You’ve already won me over. I’m there.
Sadly, I was frustrated throughout “Hitler’s Hollywood.” Writer-director Rüdiger Suchsland and narrator Udo Kier keep philosophizing unnecessarily rather than laying the groundwork and giving us context. It’s like a Nazi Film 101 class taught by a philosophy TA who insists on talking about his interpretations of the movies without actually teaching you the subject.
Death becomes them
Example: Kier must tell us a dozen times that Nazi cinema had a fascination with, and almost longing for, death. “A mythical yearning for death,” he says at one point. He says it’s tied to a Nazi regime that “did not celebrate life but a cult of death.”
The following narration, part of that discussion, comes about eight minutes into the nearly two-hour doc:
- “What is this German’s dream of death?” This German? The actress/character on screen? Or Germany generally? Wait, is this a mistranslation?
- “Nazi cinema seemed to be fascinated by death.” Yes, you’ve mentioned that.
- “Drowning in scenes of yearning for death.” OK.
- “It was in the glamorous mise-en-scene of death...” C’mon. Stop it.
- “... that cinema came close to the regime.” Yes, you’ve mentioned that.
- “Every death was a happy death in Nazi cinema.” Every death? It’s not even true among the scenes you’ve shown us.
- “Often absurdly kitsch.” [Sigh.]
- “What kind of nation was it that needs poets to be able to kill and to die?” What poets? Weren’t we just talking kitsch?
- “What is this German’s dream about?” This German again.
- “They clearly dreamed of ideals...” Ah, they. So “this German” is a mistranslation. Or something.

* _Complete the following_
1: In the review of "Hitler's Hollywood," why was the reviewer frustrated throughout the documentary? Answer in one to three sentences.
2: Write the next part of the review of "Hitler's Hollywood," picking up right after its last sentence.
The lines that come after this point are separate material and have no connection to the review.

* _Data block_
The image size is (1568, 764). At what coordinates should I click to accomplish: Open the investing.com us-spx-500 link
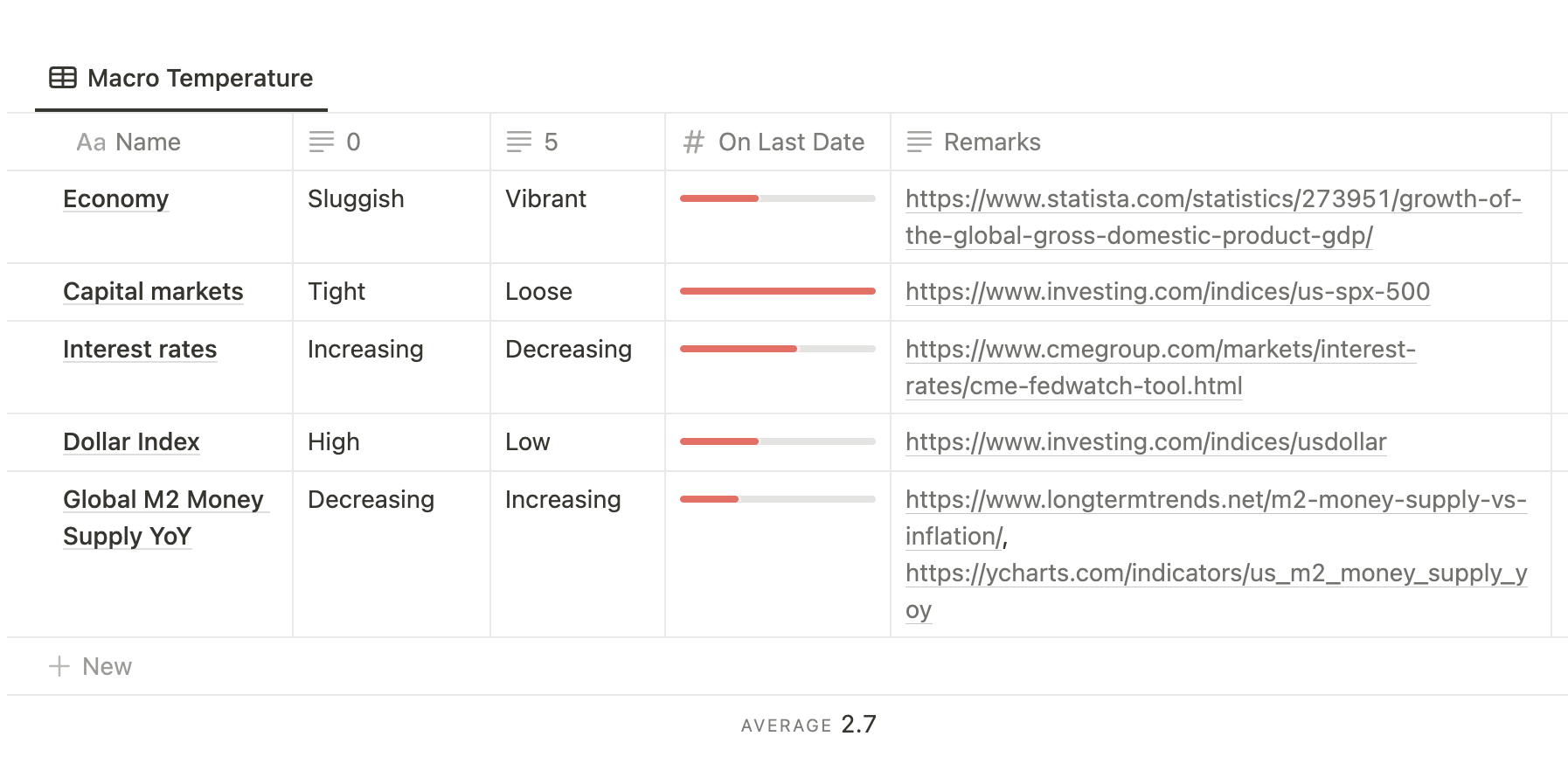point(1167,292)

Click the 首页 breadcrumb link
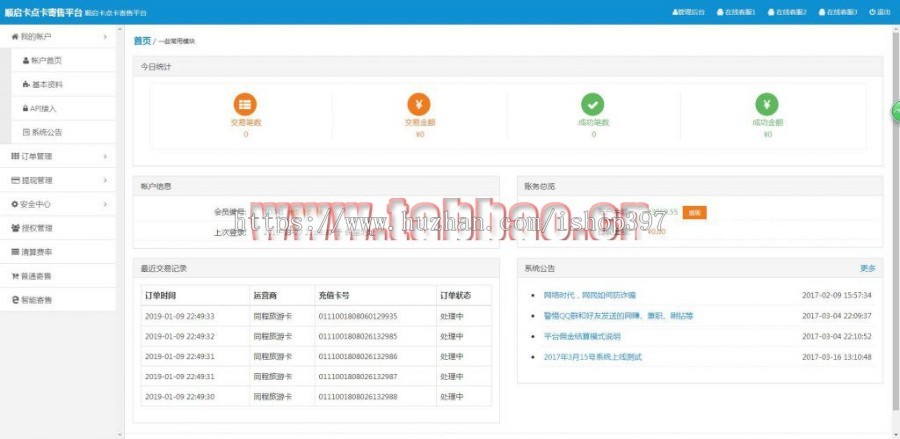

* _The results_
1: Writer-director Rüdiger Suchsland and narrator Udo Kier keep philosophizing unnecessarily instead of laying the groundwork and giving viewers context. The reviewer compares it to a Nazi Film 101 class taught by a philosophy TA who talks about his own interpretations of the movies without actually teaching the subject.

2:
- “... of a safe family life, of unspoilt nature, of a sound home. Nazi cinema created an artificially perfect world: tradition and entertainment.” Aren’t artificially perfect worlds often what cinema is? Isn’t that MGM in the ’30s? So how did Nazi cinema differ?
- “What is striking about Nazi cinema....” Ah, here we go! Yes? Yes?
- “... is a total lack of irony.” Huh.
- “Instead there is a rather forced cheerfulness: that German laughter that the world was soon to fear. An era that in retrospect is not so amusing...” Nor at the time, Udo.
- “...appears in films as a time of constant, if rather strained, good humor.”
This is a particularly bumpy portion, but the narration throughout invariably confuses rather than enlightens. Might as well get Dieter from “Sprockets” to narrate.
The narration actually contradicts the title. It was Goebbels’ Hollywood. He approved everything, had sway and say over every aspect of every movie. Thus the dilemma for German filmmakers who weren’t fascists: “How do you smuggle in your message?” Or more bluntly: “Can you make something for this regime that doesn’t benefit the regime?” It’s a dilemma similar to what Hollywood filmmakers go through, but with much more at stake.
(BTW: I just laid out the dilemma more plainly than the doc does.)
At least the doc lays out the other aspect of the discussion:
According to [German film theorist Siegfried] Kracauer, cinema is a seismograph of its time, an indicator of the cultural subconscious of an era. Cinema knows something that we don’t know. It has an underlying meaning that can be exposed. If that is true, and we believe that it is, what does Nazi cinema reveal about the Third Reich and its people?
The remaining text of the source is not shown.